As such, the film nudges at certain ideas: at whether lying can ever be acceptable, if it’s for the greater good. But in the end, it’s not sure. The comfort our leads bring to the grieving is invaluable, but Jae Joon will lose his job, will “no longer be wanted,” in his own words, if he’s ever caught. The concept just isn’t explored that much; the movie isn’t interested in making grand statements, or even fleshing out the most vivid, vivacious of characters. Our leads could each, respectively, be accused of aligning with stereotypes: of the withdrawn, almost aloof guy, and of a manic pixie-ish girl.
But neither feels quite accurate; the movie is about the both of them, its point of view omniscient. Both Ha Na and Jae Joon really start living again as a result of their interactions, but for Jae Joon in particular that’s not all. The work of delivering messages from heaven is the true journey for both of them; meeting each other is a part of that, but not the whole.

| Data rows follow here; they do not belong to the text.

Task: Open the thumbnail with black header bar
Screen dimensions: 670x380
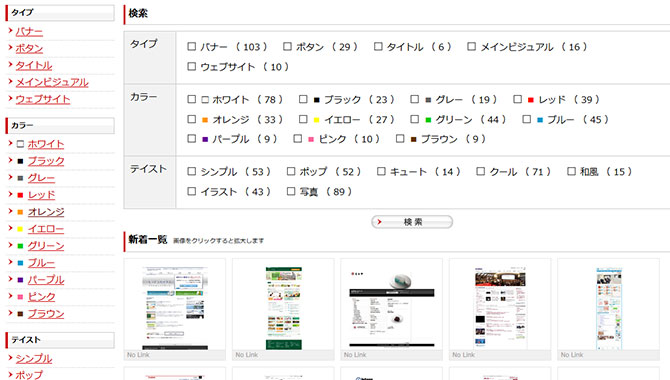Action: (x=392, y=308)
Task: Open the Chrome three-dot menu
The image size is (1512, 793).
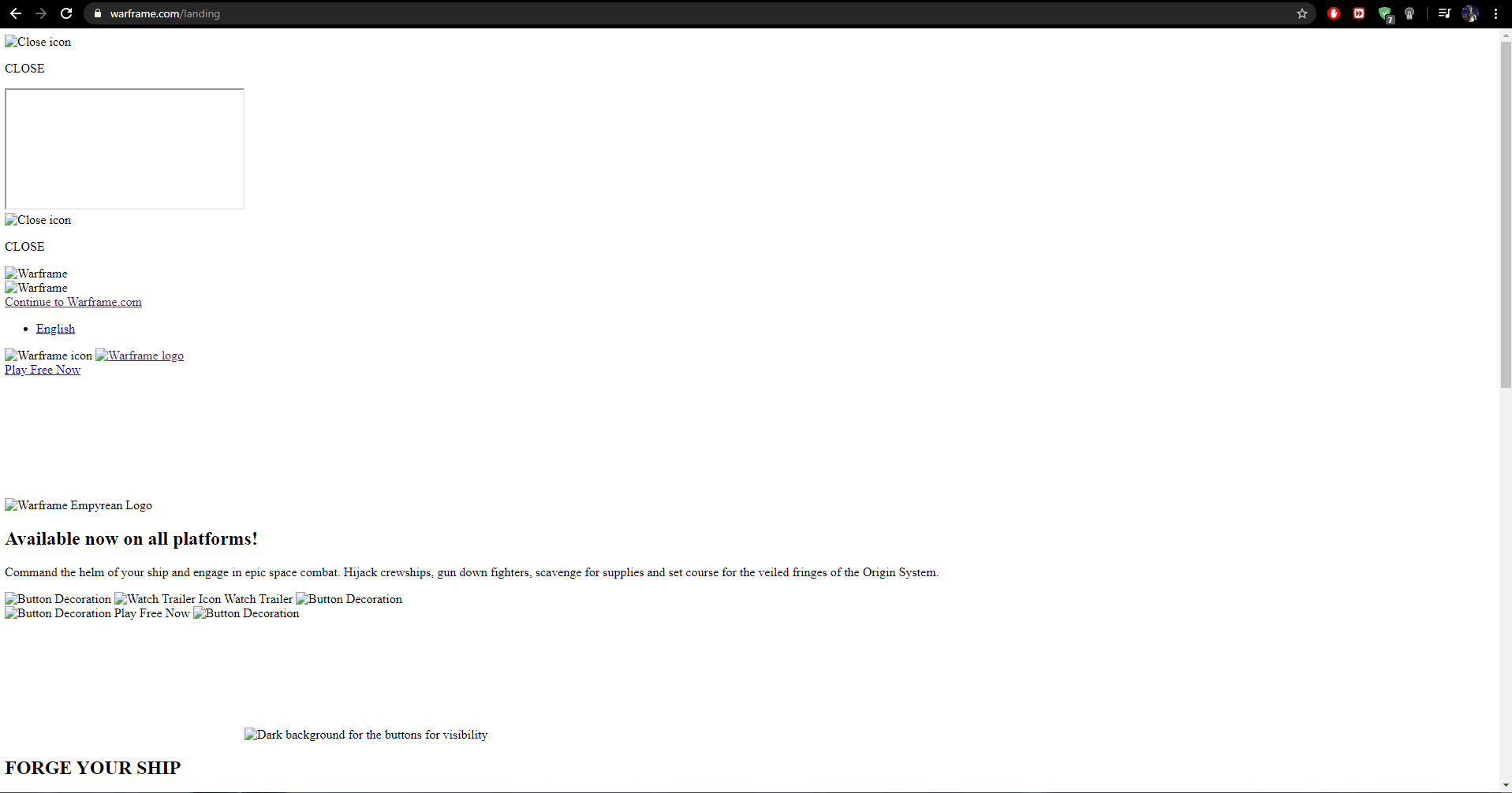Action: pyautogui.click(x=1495, y=13)
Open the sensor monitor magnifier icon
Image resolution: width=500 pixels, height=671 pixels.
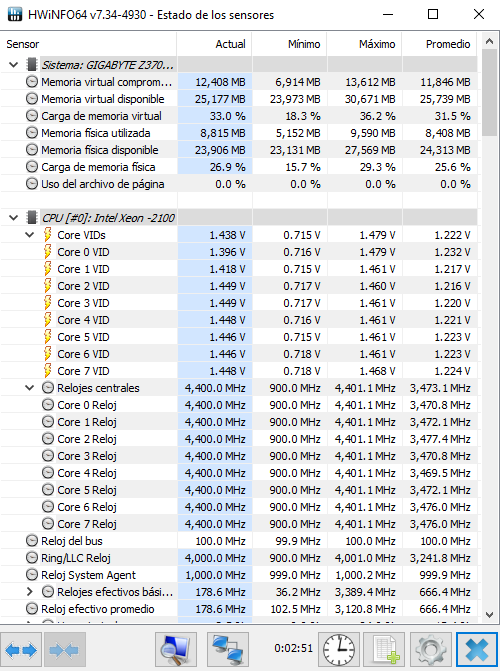click(x=176, y=650)
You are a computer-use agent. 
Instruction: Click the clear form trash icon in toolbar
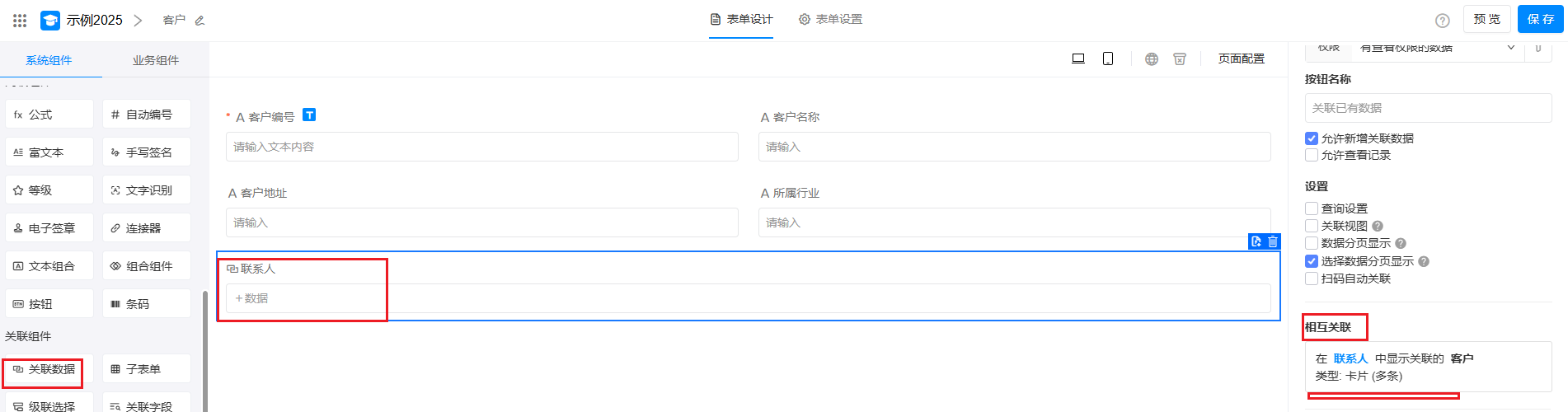coord(1180,59)
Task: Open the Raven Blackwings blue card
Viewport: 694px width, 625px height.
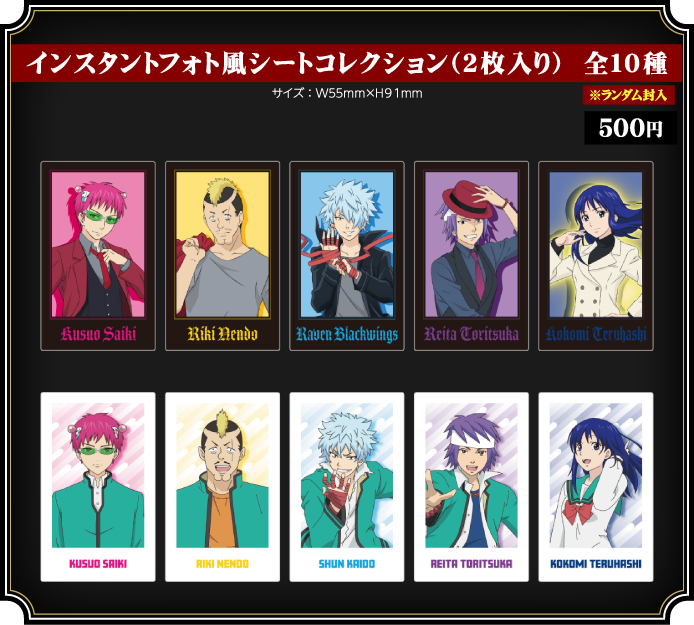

The movie is all a bit detached, isn’t trying to do anything that new or original with its characters or its ending. But that doesn’t matter. The movie just wants to suggest that caring for or looking after others is one of life’s truest goals. It wants to give viewers the feel of a beautiful dream. At the happy end, we wake up. The ethereal feeling is preserved; we carry it around with us all day, just like when we have a gorgeous, fragile dream.